Marius, Mercator

Marius, Mercator a layman in the Church of the 4th century, flourished at Constantinople after 421. Dr. Murdock, the editor of Mosheim, says that Marius Mercator " was undoubtedly a layman, a friend and admirer of Augustine, and an active defender of his doctrines from A.D. 418 to the year 451." Dr. Schaff (Ch. Hist. vol. iii), however, speaks of Marius Mercator first as a layman (p. 716), and later (p. 784) mentions him as a learned Latin monk in Constantinople (A.D. 428-451). Marius Mercator was, so supposes his biographer Baluze (Prafat. in Mercat. p. 7), an African by birth, who went to Rome about 417, when Julius and the other Pelagian chiefs were disputing in the Eternal City, and then and there produced a work against the Pelagian heresy, which is probably the Hypognosticon, printed in the Appendix of vol. 10 of the works of St. Augustine (comp. Ceillier, Hist. des Aut. Stc. 8:498 sq.).

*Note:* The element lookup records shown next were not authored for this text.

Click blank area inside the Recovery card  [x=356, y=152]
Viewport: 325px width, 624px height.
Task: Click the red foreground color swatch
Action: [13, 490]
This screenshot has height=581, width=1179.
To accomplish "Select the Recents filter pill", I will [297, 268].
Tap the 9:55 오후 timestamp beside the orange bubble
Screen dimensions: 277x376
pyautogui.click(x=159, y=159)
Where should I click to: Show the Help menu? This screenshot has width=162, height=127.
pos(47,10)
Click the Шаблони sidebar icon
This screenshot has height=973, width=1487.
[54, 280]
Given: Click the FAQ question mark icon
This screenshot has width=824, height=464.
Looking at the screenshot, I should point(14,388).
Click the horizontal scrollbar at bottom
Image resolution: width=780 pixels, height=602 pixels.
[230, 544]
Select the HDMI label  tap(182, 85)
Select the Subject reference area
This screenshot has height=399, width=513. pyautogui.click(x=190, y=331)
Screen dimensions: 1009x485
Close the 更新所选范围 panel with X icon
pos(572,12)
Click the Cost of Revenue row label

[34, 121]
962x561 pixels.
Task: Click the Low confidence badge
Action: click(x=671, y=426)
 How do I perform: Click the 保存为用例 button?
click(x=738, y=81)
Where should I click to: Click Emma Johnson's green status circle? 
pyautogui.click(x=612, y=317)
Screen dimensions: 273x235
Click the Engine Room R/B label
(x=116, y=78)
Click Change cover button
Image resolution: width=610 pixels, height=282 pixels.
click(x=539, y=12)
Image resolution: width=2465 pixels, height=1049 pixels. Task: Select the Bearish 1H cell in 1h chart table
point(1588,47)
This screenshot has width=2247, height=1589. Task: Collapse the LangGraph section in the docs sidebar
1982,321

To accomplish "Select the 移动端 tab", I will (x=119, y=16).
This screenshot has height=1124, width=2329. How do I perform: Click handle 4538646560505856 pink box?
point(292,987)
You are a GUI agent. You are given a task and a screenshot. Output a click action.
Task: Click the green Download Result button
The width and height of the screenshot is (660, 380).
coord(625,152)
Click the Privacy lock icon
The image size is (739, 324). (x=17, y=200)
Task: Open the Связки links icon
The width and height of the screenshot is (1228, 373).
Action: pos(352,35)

Ceillier gives us 421 (p. 501) as the date of Marius Mercator's arrival at Constantinople, and as the date of his decease 449 (p. 507); and says, "On ne voit pas qu'il ait ete employe dans le ministere ecclesiastique, et il ne. prend d'autre qualite dans ses ecrits que celle de serviteur de Jesus-Christ." Marius Mercator's works as collected are almost wholly translations from the Greek fathers, particularly Nestorius, Theodosius of Mopsuestia, Cyril of Alexandria, Proclus, Theodoret, etc., accompanied with prefaces and notes or strictures by the translator. Himself one of the most bitter opponents of Pelagianism (q.v.), his writings are all designed to confute either the Pelagian or Nestorian errors. They were edited, with notes, by Joh. Garnier (Paris, 1673, folio), and still better by Stephen Baluze (Opera, Stephanus Baluzius ad fidem veterum codicum MSS. emendavit, et notis illustravit, Paris, 1684, 8vo). (J. H. W.)